Metadata-Version: 2.1
Name: xport
Version: 3.5.1
Summary: SAS XPORT file reader
Home-page: https://github.com/selik/xport
Author: Michael Selik
Author-email: michael.selik@gmail.com
License: MIT
Keywords: sas,xport,xpt,cport,sas7bdat
Platform: any
Classifier: Development Status :: 4 - Beta
Classifier: Topic :: Text Processing
Classifier: Topic :: Utilities
Classifier: License :: OSI Approved :: MIT License
Classifier: Intended Audience :: Developers
Classifier: Operating System :: OS Independent
Classifier: Programming Language :: Python
Classifier: Programming Language :: Python :: 3 :: Only
Classifier: Programming Language :: Python :: 3.7
Classifier: Programming Language :: Python :: 3.8
Classifier: Programming Language :: Python :: 3.9
Requires-Python: >=3.7
Provides-Extra: dev
License-File: LICENSE.txt

########################################################################
  Xport
########################################################################

.. sphinx-page-start

Read and write SAS Transport files (``*.xpt``).

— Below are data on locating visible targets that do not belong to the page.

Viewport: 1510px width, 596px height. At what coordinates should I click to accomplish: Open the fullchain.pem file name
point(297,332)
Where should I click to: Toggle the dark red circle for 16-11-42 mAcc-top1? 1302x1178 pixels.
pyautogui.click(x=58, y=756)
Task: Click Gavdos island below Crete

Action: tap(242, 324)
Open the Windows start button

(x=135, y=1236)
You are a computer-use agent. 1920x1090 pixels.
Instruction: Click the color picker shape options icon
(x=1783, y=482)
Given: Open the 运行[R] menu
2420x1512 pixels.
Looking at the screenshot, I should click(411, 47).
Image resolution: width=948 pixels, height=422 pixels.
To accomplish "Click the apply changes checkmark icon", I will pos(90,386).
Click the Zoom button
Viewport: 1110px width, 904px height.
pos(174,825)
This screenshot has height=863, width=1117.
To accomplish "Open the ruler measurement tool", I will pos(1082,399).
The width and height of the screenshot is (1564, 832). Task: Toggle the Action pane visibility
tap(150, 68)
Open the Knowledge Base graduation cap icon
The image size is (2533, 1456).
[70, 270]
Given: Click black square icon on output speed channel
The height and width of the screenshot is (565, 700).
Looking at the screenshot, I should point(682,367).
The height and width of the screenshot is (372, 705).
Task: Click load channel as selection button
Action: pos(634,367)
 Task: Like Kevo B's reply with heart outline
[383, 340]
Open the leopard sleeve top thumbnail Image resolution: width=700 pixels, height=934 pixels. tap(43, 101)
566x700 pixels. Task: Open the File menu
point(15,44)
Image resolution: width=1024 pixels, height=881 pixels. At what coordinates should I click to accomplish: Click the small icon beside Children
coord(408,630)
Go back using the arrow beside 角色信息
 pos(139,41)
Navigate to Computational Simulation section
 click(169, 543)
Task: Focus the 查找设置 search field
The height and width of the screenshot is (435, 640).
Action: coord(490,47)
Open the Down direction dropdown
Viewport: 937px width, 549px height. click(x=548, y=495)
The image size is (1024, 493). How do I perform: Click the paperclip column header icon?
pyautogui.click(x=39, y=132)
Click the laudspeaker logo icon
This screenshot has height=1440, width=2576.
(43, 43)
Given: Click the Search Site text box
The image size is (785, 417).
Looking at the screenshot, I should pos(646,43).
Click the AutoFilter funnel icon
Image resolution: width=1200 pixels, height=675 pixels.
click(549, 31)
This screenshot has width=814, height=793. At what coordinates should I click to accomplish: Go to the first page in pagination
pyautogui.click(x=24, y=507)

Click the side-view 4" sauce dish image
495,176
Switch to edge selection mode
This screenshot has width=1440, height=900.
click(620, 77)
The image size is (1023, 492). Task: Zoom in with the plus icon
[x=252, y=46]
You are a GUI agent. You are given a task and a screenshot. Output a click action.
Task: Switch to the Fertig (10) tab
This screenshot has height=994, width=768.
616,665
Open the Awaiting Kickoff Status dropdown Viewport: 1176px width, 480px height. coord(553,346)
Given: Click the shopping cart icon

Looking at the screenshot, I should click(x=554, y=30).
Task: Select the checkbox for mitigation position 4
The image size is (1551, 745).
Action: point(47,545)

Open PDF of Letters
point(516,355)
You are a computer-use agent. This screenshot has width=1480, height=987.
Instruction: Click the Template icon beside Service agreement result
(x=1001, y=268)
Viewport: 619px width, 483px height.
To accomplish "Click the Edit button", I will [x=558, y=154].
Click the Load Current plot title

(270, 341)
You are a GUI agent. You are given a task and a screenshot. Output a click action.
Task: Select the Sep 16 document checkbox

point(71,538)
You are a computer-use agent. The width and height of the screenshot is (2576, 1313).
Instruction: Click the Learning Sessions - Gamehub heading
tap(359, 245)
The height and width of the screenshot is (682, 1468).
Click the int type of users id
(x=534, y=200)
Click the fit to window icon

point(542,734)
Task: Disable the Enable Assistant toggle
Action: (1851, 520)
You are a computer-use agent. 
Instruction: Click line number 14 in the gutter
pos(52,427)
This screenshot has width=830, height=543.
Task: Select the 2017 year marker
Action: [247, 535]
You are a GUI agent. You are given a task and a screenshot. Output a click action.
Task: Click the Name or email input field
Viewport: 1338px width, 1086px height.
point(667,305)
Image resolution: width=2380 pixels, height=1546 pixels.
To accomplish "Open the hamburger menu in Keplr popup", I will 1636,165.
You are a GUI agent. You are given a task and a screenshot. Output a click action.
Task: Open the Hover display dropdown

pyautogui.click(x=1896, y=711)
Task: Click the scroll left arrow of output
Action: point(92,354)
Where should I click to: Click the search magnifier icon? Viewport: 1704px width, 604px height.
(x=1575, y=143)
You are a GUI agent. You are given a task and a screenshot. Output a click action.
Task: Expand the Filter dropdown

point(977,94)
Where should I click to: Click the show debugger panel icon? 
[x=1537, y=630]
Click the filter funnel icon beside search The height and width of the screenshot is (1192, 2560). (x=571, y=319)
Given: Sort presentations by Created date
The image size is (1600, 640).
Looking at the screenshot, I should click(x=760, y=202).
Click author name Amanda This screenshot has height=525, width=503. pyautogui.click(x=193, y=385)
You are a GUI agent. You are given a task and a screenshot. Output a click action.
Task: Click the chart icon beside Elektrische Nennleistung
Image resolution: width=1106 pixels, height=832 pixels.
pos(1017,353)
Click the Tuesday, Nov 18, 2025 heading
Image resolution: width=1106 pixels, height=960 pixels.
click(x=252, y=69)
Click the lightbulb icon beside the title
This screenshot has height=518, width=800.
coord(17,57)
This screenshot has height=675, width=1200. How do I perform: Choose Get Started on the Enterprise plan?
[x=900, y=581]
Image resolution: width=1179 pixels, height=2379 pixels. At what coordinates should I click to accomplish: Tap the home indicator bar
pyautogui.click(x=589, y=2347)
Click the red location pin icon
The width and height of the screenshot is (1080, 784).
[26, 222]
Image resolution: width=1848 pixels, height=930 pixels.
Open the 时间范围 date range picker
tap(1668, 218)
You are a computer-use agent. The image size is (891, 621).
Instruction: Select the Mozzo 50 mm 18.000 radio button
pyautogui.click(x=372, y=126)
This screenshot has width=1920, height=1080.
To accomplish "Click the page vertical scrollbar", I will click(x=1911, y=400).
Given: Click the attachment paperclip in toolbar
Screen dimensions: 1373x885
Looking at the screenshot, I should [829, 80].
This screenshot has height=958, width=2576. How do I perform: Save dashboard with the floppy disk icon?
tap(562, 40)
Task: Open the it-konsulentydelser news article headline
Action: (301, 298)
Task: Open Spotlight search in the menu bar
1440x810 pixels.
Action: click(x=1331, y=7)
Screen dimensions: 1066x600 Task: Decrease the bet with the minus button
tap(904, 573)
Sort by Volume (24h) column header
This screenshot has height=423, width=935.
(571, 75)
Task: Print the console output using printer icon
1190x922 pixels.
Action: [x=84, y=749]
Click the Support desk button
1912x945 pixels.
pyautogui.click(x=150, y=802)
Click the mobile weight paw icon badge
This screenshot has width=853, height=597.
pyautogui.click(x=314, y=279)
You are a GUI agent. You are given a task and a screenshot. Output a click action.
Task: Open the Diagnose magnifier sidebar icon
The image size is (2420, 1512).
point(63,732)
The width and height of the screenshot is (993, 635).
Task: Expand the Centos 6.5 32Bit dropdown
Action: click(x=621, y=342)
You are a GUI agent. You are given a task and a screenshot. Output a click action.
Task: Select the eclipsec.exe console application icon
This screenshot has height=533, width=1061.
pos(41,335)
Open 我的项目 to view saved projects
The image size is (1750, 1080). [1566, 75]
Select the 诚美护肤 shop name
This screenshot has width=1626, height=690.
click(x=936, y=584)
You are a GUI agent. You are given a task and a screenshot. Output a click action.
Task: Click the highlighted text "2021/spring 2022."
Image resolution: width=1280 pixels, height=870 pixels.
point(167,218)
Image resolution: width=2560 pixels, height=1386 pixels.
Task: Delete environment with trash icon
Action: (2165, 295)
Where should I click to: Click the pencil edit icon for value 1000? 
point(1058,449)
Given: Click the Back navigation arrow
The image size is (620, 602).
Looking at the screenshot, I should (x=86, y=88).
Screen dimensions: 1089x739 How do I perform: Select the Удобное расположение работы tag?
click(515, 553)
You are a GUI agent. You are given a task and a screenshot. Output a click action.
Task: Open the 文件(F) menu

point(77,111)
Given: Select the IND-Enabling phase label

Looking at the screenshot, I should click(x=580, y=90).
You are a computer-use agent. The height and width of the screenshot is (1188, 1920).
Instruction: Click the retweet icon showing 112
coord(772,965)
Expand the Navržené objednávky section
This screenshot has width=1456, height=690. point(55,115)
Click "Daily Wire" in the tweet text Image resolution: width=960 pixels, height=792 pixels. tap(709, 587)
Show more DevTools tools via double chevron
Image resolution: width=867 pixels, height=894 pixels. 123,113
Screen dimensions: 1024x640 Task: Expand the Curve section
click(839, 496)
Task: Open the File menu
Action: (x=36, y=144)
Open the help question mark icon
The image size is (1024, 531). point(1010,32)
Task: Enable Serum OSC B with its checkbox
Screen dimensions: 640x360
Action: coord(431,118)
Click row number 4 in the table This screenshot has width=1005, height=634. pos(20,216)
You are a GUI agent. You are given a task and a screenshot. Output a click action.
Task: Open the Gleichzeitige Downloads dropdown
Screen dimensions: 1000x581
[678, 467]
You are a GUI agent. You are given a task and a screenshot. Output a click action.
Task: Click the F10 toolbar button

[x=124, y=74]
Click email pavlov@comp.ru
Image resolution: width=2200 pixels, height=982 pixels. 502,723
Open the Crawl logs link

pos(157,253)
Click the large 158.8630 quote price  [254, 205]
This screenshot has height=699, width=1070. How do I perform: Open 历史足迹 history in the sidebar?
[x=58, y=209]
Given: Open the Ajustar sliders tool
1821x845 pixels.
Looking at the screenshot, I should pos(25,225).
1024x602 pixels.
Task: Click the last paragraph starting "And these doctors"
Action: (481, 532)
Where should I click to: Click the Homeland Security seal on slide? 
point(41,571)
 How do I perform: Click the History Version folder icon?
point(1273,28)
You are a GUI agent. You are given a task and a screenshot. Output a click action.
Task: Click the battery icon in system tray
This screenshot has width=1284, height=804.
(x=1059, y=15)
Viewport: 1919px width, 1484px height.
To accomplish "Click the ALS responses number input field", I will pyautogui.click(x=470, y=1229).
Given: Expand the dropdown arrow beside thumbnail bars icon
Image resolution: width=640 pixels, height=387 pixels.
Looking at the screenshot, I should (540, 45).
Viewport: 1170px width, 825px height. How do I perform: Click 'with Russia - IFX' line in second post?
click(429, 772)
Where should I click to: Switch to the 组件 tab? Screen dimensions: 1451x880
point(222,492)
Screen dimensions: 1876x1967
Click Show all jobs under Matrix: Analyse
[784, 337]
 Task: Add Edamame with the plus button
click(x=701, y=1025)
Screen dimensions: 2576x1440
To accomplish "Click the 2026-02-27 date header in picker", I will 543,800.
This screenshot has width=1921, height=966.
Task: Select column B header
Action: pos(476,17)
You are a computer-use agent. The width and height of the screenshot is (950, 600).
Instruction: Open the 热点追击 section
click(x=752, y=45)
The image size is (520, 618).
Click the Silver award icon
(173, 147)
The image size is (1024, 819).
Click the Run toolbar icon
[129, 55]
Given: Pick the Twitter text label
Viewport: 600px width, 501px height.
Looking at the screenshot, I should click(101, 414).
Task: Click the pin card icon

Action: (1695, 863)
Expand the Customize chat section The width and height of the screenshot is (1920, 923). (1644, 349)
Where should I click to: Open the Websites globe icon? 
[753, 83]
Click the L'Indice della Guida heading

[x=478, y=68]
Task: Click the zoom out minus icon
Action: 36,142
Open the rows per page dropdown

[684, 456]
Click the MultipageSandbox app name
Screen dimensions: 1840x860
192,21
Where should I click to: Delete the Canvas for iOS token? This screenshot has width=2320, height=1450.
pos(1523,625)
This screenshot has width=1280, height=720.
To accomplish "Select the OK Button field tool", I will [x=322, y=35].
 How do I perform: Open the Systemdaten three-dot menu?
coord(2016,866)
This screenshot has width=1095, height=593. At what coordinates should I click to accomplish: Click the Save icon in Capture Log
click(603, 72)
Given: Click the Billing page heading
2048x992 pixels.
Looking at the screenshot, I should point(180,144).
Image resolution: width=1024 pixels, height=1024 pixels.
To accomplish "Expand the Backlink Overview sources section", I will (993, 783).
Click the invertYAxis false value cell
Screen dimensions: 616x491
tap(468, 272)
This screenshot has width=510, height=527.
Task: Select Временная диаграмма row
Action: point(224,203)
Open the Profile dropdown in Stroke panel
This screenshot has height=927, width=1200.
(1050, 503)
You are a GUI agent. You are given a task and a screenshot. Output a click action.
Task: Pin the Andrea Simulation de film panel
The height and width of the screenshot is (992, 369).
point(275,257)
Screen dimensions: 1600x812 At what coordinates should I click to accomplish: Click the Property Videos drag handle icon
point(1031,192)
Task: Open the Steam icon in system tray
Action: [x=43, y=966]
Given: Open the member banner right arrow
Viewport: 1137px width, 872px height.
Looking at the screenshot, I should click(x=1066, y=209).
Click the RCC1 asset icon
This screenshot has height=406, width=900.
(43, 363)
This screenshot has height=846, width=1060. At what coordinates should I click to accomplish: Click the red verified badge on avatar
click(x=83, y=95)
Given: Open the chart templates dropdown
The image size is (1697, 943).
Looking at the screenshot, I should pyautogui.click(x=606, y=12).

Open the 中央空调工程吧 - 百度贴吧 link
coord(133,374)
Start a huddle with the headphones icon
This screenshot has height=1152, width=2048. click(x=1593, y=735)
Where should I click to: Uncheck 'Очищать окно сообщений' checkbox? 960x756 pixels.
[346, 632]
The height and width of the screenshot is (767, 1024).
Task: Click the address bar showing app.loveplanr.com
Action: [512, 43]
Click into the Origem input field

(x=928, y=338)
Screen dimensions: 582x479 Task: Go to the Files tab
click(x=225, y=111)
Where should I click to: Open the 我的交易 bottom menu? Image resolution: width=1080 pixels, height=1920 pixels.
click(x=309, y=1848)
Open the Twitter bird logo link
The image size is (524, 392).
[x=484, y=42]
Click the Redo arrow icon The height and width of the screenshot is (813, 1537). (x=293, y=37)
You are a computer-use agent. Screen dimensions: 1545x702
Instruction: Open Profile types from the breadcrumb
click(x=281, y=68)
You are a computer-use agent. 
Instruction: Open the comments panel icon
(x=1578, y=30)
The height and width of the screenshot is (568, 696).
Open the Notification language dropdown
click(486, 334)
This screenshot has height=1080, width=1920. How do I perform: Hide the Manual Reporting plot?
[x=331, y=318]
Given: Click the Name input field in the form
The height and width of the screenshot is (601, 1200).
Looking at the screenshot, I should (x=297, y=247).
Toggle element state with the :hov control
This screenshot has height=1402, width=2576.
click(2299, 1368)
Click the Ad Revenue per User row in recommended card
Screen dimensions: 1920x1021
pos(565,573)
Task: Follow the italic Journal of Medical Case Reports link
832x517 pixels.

SAS uses a handful of archaic file formats: XPORT/XPT, CPORT, SAS7BDAT.
If someone publishes their data in one of those formats, this Python
package will help you convert the data into a more useful format.  If
someone, like the FDA, asks you for an XPT file, this package can write
it for you.


What's it for?
==============

XPORT is the binary file format used by a bunch of `United States
government agencies`_ for publishing data sets. It made a lot of sense
if you were trying to read data files on your IBM mainframe back in
1988.

The official `SAS specification for XPORT`_ is relatively
straightforward. The hardest part is converting IBM-format floating
point to IEEE-format, which the specification explains in detail.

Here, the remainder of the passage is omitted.